Introduction: Given the high prevalence of smoking among Veterans and the economic, social, and clinical implications, it is important to understand the factors that contribute to smoking in order to focus efforts to mitigate these factors and improve smoking cessation efforts among Veterans. The availability of research on smoking in Veterans compared with civilians is limited given the military-specific differences in their life course. We aimed to identify military-specific factors combined with sociodemographic factors for ever smoking and current smoking among Veterans to inform future interventions.
Materials and methods: We used data from the 2010 National Survey of Veterans, the most current, to analyze the association of sociodemographic and military-specific factors with ever versus never smoking, and current versus past smoking using multiple variable logistic regression models (IRB#4125).

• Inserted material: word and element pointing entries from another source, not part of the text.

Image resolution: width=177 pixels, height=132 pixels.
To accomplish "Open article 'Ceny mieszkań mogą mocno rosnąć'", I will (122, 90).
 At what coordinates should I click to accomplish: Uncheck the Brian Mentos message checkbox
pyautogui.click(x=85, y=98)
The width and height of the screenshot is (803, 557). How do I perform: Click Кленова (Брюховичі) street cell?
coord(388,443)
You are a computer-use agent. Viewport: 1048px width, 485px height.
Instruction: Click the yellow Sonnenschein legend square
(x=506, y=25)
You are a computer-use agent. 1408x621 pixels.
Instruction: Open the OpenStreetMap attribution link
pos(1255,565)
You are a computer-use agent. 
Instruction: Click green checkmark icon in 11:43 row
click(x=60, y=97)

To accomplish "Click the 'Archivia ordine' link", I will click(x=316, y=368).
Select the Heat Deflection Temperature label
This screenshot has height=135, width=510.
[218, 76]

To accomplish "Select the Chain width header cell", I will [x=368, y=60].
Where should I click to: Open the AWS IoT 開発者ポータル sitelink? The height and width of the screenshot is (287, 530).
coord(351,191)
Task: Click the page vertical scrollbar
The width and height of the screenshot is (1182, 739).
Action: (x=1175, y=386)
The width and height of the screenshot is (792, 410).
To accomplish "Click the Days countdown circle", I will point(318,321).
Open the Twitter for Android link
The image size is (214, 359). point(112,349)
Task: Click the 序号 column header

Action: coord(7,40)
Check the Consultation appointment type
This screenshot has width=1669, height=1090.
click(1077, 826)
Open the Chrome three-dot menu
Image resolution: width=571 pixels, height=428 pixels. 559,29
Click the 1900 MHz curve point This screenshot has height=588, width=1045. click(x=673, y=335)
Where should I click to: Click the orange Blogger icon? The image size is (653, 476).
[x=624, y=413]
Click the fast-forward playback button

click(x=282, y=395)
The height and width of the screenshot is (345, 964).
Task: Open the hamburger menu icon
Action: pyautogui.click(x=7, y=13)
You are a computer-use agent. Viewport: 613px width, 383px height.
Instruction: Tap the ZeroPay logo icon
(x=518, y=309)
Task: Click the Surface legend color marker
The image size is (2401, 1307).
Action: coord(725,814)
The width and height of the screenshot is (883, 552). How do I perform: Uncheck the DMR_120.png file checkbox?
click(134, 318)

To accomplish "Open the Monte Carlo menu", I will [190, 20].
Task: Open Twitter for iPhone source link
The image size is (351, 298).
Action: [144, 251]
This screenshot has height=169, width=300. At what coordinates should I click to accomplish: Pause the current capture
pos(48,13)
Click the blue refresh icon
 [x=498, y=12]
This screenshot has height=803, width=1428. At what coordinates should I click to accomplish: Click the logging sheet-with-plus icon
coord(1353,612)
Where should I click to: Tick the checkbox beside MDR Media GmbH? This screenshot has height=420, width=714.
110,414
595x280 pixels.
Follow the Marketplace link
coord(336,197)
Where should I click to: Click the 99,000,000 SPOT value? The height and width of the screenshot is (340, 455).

Results: Among 8,618 respondents, the proportions of current, past, and never smokers were 17%, 48%, and 34%, respectively. Sociodemographic factors associated with ever smoking were female gender, educational attainment of less than a bachelor's degree, and being divorced/separated/widowed. Military-specific factors associated with ever smoking were exposure to dead/dying/wounded soldiers during service, and past, current, and unsure enrollment in Veterans Affairs healthcare. Never smoking was associated with Hispanic ethnicity, income over $75,000, and reporting fair or poor health. Military factors associated with never smoking were presence of a service-connected disability and military service July 1964 or earlier (i.e., pre-Vietnam). Among 5,652 ever smokers, sociodemographic factors associated with current smoking were age less than 65, being non-Hispanic black, educational attainment of less than a bachelor's degree, being divorced/separated/widowed, never married, and having no insurance. Factors associated with reduced likelihood of current smoking compared with past smoking included income >$41,000 and reporting fair or poor health. Military-specific variables associated with reduced likelihood of current smoking were service era of May 1975 or later (i.e., post-Vietnam) and 5 or more years of service.
Conclusion: Military-specific variables are associated with smoking behaviors among Veterans. Findings from this study that exposure to dead/dying/wounded soldiers, service era, duration of service, service-connected disability status, and enrollment in VA care all influence smoking in Veterans, can inform prevention and cessation efforts in part by encouraging alternative healthy habits or cessation techniques in subgroups of Veterans with particular military backgrounds. By assessing risk factors in this unique population future research can leverage these findings to determine mechanisms that help explain these associations. Identifying factors associated with smoking offers insights for smoking cessation and prevention interventions given the military experiences and increased smoking incidence among Veterans.